Stored items
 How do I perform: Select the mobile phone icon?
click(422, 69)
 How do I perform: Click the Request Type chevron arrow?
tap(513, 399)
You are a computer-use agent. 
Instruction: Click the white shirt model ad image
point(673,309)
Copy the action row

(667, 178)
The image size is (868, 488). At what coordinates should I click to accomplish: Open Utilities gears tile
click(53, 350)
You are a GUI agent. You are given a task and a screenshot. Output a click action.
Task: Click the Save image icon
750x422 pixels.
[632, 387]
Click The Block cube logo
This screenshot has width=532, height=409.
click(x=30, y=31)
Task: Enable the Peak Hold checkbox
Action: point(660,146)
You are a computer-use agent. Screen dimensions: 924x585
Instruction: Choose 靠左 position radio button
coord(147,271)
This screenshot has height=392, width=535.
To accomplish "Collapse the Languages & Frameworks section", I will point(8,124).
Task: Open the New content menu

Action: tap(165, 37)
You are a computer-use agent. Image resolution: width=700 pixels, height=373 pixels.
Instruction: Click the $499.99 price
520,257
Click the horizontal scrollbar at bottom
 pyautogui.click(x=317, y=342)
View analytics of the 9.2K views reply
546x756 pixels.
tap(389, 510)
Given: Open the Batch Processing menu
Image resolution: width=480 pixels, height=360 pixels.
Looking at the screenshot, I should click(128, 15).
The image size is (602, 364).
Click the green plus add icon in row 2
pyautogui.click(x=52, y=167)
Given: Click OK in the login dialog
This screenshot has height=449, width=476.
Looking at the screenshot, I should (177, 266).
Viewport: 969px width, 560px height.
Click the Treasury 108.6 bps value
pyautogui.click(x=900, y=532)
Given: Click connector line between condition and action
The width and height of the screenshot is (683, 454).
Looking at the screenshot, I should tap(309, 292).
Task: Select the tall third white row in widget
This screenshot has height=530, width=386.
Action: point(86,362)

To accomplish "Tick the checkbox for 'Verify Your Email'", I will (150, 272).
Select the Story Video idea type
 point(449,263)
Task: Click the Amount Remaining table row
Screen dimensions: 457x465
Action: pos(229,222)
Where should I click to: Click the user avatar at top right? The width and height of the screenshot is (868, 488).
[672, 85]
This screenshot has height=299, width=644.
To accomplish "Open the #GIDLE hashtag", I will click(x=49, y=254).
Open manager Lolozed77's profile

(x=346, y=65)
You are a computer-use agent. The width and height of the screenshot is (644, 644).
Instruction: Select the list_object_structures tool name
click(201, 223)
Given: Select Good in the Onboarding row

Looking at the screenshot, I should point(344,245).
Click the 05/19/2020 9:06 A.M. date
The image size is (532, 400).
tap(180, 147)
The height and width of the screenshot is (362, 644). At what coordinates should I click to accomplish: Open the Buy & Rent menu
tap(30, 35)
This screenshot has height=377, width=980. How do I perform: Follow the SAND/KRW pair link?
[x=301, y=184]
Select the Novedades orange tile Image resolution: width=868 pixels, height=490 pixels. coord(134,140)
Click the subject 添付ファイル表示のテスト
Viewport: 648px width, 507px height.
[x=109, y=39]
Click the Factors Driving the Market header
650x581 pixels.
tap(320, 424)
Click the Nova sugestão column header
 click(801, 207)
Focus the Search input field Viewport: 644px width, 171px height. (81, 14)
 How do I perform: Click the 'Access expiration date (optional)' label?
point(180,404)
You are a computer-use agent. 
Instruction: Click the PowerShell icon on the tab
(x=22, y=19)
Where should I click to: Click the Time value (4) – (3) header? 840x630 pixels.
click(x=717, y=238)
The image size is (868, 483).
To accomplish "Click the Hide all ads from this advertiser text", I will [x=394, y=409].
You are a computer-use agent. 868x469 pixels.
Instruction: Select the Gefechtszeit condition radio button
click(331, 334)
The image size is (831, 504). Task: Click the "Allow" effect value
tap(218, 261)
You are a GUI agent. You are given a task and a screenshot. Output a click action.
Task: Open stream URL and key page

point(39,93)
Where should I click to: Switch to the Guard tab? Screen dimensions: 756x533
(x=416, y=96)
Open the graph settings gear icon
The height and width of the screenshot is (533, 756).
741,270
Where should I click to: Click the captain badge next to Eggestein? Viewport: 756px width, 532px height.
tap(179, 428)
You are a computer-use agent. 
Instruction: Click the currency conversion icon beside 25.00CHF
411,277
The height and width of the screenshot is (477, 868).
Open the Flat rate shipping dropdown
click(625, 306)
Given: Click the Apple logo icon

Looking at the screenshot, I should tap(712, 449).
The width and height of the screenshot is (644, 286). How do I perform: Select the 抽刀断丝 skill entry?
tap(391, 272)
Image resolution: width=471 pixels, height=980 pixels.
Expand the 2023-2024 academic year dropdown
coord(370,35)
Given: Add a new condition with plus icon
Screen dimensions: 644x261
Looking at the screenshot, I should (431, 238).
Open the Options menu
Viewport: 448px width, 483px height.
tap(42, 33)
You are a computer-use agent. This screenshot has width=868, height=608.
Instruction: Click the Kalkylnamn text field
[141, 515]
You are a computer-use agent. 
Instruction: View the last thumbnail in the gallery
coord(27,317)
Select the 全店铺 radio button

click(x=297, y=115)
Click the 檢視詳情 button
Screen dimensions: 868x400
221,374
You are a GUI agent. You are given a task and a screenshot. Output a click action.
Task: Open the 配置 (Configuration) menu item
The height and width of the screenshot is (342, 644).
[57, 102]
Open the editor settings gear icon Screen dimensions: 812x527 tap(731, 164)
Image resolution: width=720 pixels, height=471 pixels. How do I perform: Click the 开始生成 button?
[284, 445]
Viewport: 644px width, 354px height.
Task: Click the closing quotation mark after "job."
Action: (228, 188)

What you should do
Beginning with the line that has "Instruction: View the", set down every line of the entries above through the final one, unchanged.

Solution for this task
Instruction: View the last thumbnail in the gallery
coord(27,317)
Select the 全店铺 radio button

click(x=297, y=115)
Click the 檢視詳情 button
Screen dimensions: 868x400
221,374
You are a GUI agent. You are given a task and a screenshot. Output a click action.
Task: Open the 配置 (Configuration) menu item
The height and width of the screenshot is (342, 644).
[57, 102]
Open the editor settings gear icon Screen dimensions: 812x527 tap(731, 164)
Image resolution: width=720 pixels, height=471 pixels. How do I perform: Click the 开始生成 button?
[284, 445]
Viewport: 644px width, 354px height.
Task: Click the closing quotation mark after "job."
Action: (228, 188)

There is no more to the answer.